Unter den Mitbegründern des Vereins waren sein späterer Vorsitzender Stefan Wolf (Direktor des I. k.k. Staatsgymnasiums), Wilhelm Alth (Präsident der Handels- und Gewerbekammer), Moritz Amster (Schriftsteller), der Archimandrit Theophil Bendella und der Komponist Isidor Worobkiewicz u.a. (Bericht des Turnrathes, S. 11-15). Zu den Vereinsvorsitzenden gehörten bekannte Bukowiner Persönlichkeiten wie z.B. Dr. Josef Wolf (1867-1868), Schulrat Stefan Wolf (1868-1870), Schulrat Dr. Wenzel Korn (1879-1873, 1875-1878), Prof. Alfons Ritter von Rylski (1874-1875) und Prof. Josef Wotta (1878-1885) (Nussbaum, S. 16).

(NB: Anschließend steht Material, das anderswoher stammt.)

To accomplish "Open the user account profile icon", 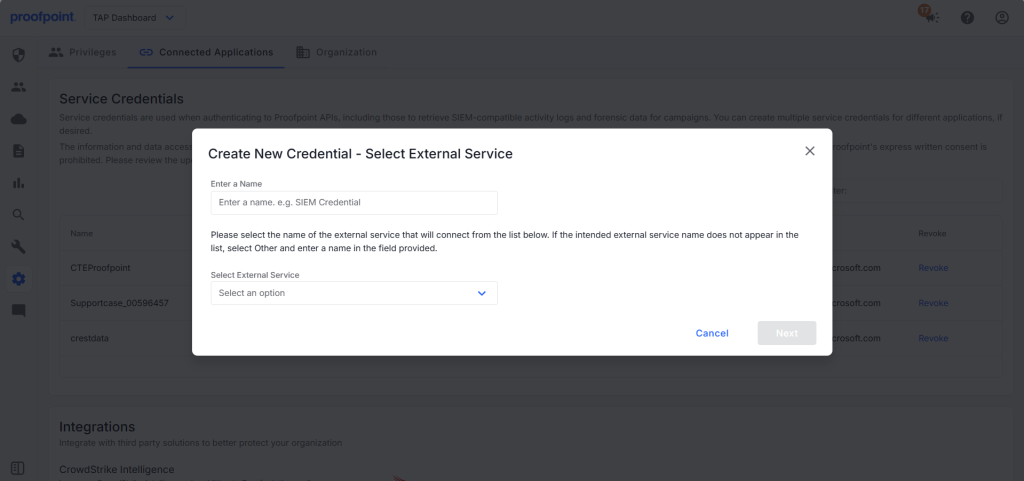I will point(1002,18).
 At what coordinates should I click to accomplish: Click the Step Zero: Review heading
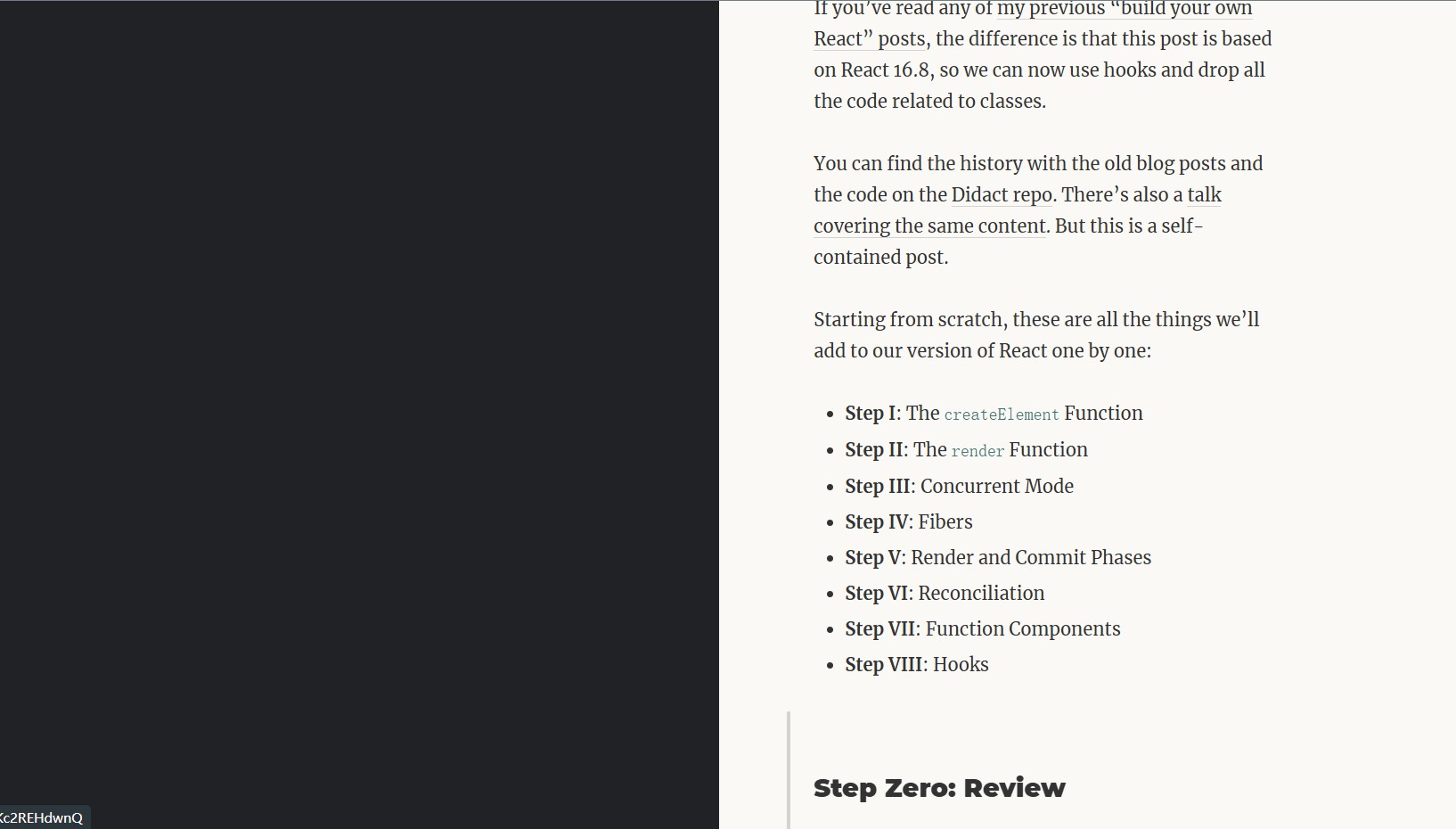pyautogui.click(x=939, y=788)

In den ersten Jahren konzentrierte sich die Vereinstätigkeit darauf, die Vereinskasse zu füllen, um aus den Mitteln eine eigene Sporthalle zu bauen. Jährlich wurden vom Sportverein während des Karnevals Bälle veranstaltet. Anfang der 1870er-Jahre koordinierte Prof. Schnabl diese Veranstaltungen. Zu den Abenden wurden auch Ernst Rudolf Neubauer mit seinen poetischen Improvisationen und Männerchöre eingeladen (Bericht über die Thätigkeit 1884/85, S. 6). Ein besonderer Erfolg war der „Turner-Damenabend“ der Karnevalssaison 1869/70, der Ende Februar 1870 in der Sporthalle des Schützenvereins stattfand (Turner-Damenabend. In: Czernowitzer Zeitung, Nr. 34 vom 2. März 1870, S. 2). Trotz des schlechten Wetters kamen ca. 600 Besucher, unter denen sich auch Vertreter der höheren gesellschaftlichen Kreise der Stadt befanden. Dies war der erste Versuch, in Czernowitz einen sogenannten Narrenabend zu etablieren. Es trat eine Narrengruppe namens „Tiroler“ auf sowie ein Männerchor, der von den Komponisten Worobkiewicz und Wilhelm vertonte Gedichte von Johann Georg Obrist und Moritz Amster vortrug. Während dieser Veranstaltung fanden Wettbewerbe und Sportspiele statt. Der Gewinn wurde an den Kommunalarmenfond übergeben (Der Turner-Damenabend recte Narrenabend. In: Czernowitzer Zeitung, Nr. 35 vom 4. März 1870, S. 2).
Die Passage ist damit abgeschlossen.